Pixel coordinate grounding data
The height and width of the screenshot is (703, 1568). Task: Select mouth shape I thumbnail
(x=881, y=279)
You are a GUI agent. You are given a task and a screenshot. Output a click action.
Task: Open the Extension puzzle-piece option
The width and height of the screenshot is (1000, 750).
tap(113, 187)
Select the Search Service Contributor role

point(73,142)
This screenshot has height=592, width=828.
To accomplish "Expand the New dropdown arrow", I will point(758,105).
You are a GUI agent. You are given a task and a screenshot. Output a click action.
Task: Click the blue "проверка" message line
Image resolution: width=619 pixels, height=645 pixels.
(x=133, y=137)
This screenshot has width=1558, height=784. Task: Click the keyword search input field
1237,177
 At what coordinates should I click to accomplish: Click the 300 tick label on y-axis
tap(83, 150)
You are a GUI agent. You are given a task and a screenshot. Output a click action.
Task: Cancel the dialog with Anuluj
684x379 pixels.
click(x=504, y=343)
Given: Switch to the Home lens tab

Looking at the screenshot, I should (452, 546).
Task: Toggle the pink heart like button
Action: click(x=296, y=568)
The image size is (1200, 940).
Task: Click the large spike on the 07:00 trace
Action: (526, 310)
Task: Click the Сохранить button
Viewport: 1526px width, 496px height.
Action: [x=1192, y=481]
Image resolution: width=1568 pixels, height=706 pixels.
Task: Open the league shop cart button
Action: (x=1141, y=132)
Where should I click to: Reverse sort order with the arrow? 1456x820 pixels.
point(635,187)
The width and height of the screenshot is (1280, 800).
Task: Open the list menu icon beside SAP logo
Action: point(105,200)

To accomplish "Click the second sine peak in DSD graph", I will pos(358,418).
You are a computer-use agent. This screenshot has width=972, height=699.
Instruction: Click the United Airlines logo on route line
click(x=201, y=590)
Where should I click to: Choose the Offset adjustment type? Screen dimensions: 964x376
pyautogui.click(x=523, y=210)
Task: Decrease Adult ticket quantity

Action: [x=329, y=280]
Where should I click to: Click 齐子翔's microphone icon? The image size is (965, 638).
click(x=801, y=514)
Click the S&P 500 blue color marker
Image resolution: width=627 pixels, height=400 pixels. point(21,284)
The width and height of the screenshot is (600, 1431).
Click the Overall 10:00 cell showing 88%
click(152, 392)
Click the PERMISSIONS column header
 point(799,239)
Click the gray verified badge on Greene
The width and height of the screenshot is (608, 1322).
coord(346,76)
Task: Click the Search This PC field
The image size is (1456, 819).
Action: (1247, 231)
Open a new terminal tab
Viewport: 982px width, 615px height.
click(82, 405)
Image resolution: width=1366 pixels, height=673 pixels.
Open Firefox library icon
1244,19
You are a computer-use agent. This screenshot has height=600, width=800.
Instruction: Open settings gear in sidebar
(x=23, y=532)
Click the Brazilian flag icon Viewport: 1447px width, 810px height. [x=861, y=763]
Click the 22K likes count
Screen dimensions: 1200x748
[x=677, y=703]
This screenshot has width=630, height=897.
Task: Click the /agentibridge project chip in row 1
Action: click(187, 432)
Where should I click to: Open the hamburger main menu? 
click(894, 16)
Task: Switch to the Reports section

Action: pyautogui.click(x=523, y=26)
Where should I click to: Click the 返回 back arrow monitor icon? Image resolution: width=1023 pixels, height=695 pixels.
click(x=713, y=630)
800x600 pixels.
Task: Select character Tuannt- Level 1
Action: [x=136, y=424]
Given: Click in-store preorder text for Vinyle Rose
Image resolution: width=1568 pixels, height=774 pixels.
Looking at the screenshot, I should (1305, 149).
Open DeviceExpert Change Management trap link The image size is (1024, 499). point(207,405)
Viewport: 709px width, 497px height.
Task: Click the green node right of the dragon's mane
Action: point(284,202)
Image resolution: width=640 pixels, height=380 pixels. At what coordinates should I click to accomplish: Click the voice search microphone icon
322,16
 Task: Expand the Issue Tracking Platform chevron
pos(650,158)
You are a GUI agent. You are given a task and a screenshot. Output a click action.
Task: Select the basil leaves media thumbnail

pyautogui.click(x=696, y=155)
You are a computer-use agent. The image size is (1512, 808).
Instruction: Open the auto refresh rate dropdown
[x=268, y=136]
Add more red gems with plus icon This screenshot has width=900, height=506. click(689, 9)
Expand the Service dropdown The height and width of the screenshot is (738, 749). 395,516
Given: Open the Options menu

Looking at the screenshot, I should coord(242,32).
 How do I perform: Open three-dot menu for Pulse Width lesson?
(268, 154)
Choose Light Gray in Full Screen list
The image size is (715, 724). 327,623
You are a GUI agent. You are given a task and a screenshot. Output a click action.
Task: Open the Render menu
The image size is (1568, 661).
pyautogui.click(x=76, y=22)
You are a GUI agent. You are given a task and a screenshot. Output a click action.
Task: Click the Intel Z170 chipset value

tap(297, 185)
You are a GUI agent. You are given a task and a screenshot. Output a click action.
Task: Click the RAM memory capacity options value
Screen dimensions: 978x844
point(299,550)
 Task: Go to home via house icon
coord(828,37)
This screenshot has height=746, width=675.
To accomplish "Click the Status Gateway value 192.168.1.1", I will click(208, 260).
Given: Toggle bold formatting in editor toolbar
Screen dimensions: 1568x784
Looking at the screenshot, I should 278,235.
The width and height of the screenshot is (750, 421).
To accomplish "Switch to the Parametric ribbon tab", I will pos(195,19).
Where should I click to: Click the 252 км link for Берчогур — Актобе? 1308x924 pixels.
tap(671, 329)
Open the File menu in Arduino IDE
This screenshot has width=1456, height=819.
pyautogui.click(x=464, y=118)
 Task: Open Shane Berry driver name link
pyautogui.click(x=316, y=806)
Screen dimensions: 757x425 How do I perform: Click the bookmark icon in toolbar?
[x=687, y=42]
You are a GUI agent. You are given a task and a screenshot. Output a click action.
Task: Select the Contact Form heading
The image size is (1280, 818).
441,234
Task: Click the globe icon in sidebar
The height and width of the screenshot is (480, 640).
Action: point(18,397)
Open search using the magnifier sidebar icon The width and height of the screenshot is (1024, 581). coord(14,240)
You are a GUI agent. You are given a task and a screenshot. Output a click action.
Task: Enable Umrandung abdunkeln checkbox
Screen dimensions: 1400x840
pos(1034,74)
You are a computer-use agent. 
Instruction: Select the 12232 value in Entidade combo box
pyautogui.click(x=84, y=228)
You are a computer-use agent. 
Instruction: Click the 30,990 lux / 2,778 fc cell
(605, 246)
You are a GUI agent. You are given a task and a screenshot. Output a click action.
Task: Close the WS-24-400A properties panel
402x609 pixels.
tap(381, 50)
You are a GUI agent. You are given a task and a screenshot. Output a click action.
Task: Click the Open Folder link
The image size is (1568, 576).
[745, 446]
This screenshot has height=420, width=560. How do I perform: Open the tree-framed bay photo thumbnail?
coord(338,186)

■ **What you have to do**:
Please set down each entry again, word for word.

■ **The answer**:
The height and width of the screenshot is (703, 1568). Task: Select mouth shape I thumbnail
(x=881, y=279)
You are a GUI agent. You are given a task and a screenshot. Output a click action.
Task: Open the Extension puzzle-piece option
The width and height of the screenshot is (1000, 750).
tap(113, 187)
Select the Search Service Contributor role

point(73,142)
This screenshot has height=592, width=828.
To accomplish "Expand the New dropdown arrow", I will point(758,105).
You are a GUI agent. You are given a task and a screenshot. Output a click action.
Task: Click the blue "проверка" message line
Image resolution: width=619 pixels, height=645 pixels.
(x=133, y=137)
This screenshot has width=1558, height=784. Task: Click the keyword search input field
1237,177
 At what coordinates should I click to accomplish: Click the 300 tick label on y-axis
tap(83, 150)
You are a GUI agent. You are given a task and a screenshot. Output a click action.
Task: Cancel the dialog with Anuluj
684x379 pixels.
click(x=504, y=343)
Given: Switch to the Home lens tab

Looking at the screenshot, I should (452, 546).
Task: Toggle the pink heart like button
Action: click(x=296, y=568)
The image size is (1200, 940).
Task: Click the large spike on the 07:00 trace
Action: (526, 310)
Task: Click the Сохранить button
Viewport: 1526px width, 496px height.
Action: [x=1192, y=481]
Image resolution: width=1568 pixels, height=706 pixels.
Task: Open the league shop cart button
Action: (x=1141, y=132)
Where should I click to: Reverse sort order with the arrow? 1456x820 pixels.
point(635,187)
The width and height of the screenshot is (1280, 800).
Task: Open the list menu icon beside SAP logo
Action: point(105,200)

To accomplish "Click the second sine peak in DSD graph", I will pos(358,418).
You are a computer-use agent. This screenshot has width=972, height=699.
Instruction: Click the United Airlines logo on route line
click(x=201, y=590)
Where should I click to: Choose the Offset adjustment type? Screen dimensions: 964x376
pyautogui.click(x=523, y=210)
Task: Decrease Adult ticket quantity

Action: [x=329, y=280]
Where should I click to: Click 齐子翔's microphone icon? The image size is (965, 638).
click(x=801, y=514)
Click the S&P 500 blue color marker
Image resolution: width=627 pixels, height=400 pixels. point(21,284)
The width and height of the screenshot is (600, 1431).
Click the Overall 10:00 cell showing 88%
click(152, 392)
Click the PERMISSIONS column header
 point(799,239)
Click the gray verified badge on Greene
The width and height of the screenshot is (608, 1322).
coord(346,76)
Task: Click the Search This PC field
The image size is (1456, 819).
Action: (1247, 231)
Open a new terminal tab
Viewport: 982px width, 615px height.
click(82, 405)
Image resolution: width=1366 pixels, height=673 pixels.
Open Firefox library icon
1244,19
You are a computer-use agent. This screenshot has height=600, width=800.
Instruction: Open settings gear in sidebar
(x=23, y=532)
Click the Brazilian flag icon Viewport: 1447px width, 810px height. [x=861, y=763]
Click the 22K likes count
Screen dimensions: 1200x748
[x=677, y=703]
This screenshot has width=630, height=897.
Task: Click the /agentibridge project chip in row 1
Action: click(187, 432)
Where should I click to: Open the hamburger main menu? 
click(894, 16)
Task: Switch to the Reports section

Action: pyautogui.click(x=523, y=26)
Where should I click to: Click the 返回 back arrow monitor icon? Image resolution: width=1023 pixels, height=695 pixels.
click(x=713, y=630)
800x600 pixels.
Task: Select character Tuannt- Level 1
Action: [x=136, y=424]
Given: Click in-store preorder text for Vinyle Rose
Image resolution: width=1568 pixels, height=774 pixels.
Looking at the screenshot, I should (1305, 149).
Open DeviceExpert Change Management trap link The image size is (1024, 499). point(207,405)
Viewport: 709px width, 497px height.
Task: Click the green node right of the dragon's mane
Action: point(284,202)
Image resolution: width=640 pixels, height=380 pixels. At what coordinates should I click to accomplish: Click the voice search microphone icon
322,16
 Task: Expand the Issue Tracking Platform chevron
pos(650,158)
You are a GUI agent. You are given a task and a screenshot. Output a click action.
Task: Select the basil leaves media thumbnail

pyautogui.click(x=696, y=155)
You are a computer-use agent. The image size is (1512, 808).
Instruction: Open the auto refresh rate dropdown
[x=268, y=136]
Add more red gems with plus icon This screenshot has width=900, height=506. click(689, 9)
Expand the Service dropdown The height and width of the screenshot is (738, 749). 395,516
Given: Open the Options menu

Looking at the screenshot, I should coord(242,32).
 How do I perform: Open three-dot menu for Pulse Width lesson?
(268, 154)
Choose Light Gray in Full Screen list
The image size is (715, 724). 327,623
You are a GUI agent. You are given a task and a screenshot. Output a click action.
Task: Open the Render menu
The image size is (1568, 661).
pyautogui.click(x=76, y=22)
You are a GUI agent. You are given a task and a screenshot. Output a click action.
Task: Click the Intel Z170 chipset value

tap(297, 185)
You are a GUI agent. You are given a task and a screenshot. Output a click action.
Task: Click the RAM memory capacity options value
Screen dimensions: 978x844
point(299,550)
 Task: Go to home via house icon
coord(828,37)
This screenshot has height=746, width=675.
To accomplish "Click the Status Gateway value 192.168.1.1", I will click(208, 260).
Given: Toggle bold formatting in editor toolbar
Screen dimensions: 1568x784
Looking at the screenshot, I should 278,235.
The width and height of the screenshot is (750, 421).
To accomplish "Switch to the Parametric ribbon tab", I will pos(195,19).
Where should I click to: Click the 252 км link for Берчогур — Актобе? 1308x924 pixels.
tap(671, 329)
Open the File menu in Arduino IDE
This screenshot has width=1456, height=819.
pyautogui.click(x=464, y=118)
 Task: Open Shane Berry driver name link
pyautogui.click(x=316, y=806)
Screen dimensions: 757x425 How do I perform: Click the bookmark icon in toolbar?
[x=687, y=42]
You are a GUI agent. You are given a task and a screenshot. Output a click action.
Task: Select the Contact Form heading
The image size is (1280, 818).
441,234
Task: Click the globe icon in sidebar
The height and width of the screenshot is (480, 640).
Action: point(18,397)
Open search using the magnifier sidebar icon The width and height of the screenshot is (1024, 581). coord(14,240)
You are a GUI agent. You are given a task and a screenshot. Output a click action.
Task: Enable Umrandung abdunkeln checkbox
Screen dimensions: 1400x840
pos(1034,74)
You are a computer-use agent. 
Instruction: Select the 12232 value in Entidade combo box
pyautogui.click(x=84, y=228)
You are a computer-use agent. 
Instruction: Click the 30,990 lux / 2,778 fc cell
(605, 246)
You are a GUI agent. You are given a task and a screenshot. Output a click action.
Task: Close the WS-24-400A properties panel
402x609 pixels.
tap(381, 50)
You are a GUI agent. You are given a task and a screenshot. Output a click action.
Task: Click the Open Folder link
The image size is (1568, 576).
[745, 446]
This screenshot has height=420, width=560. How do I perform: Open the tree-framed bay photo thumbnail?
coord(338,186)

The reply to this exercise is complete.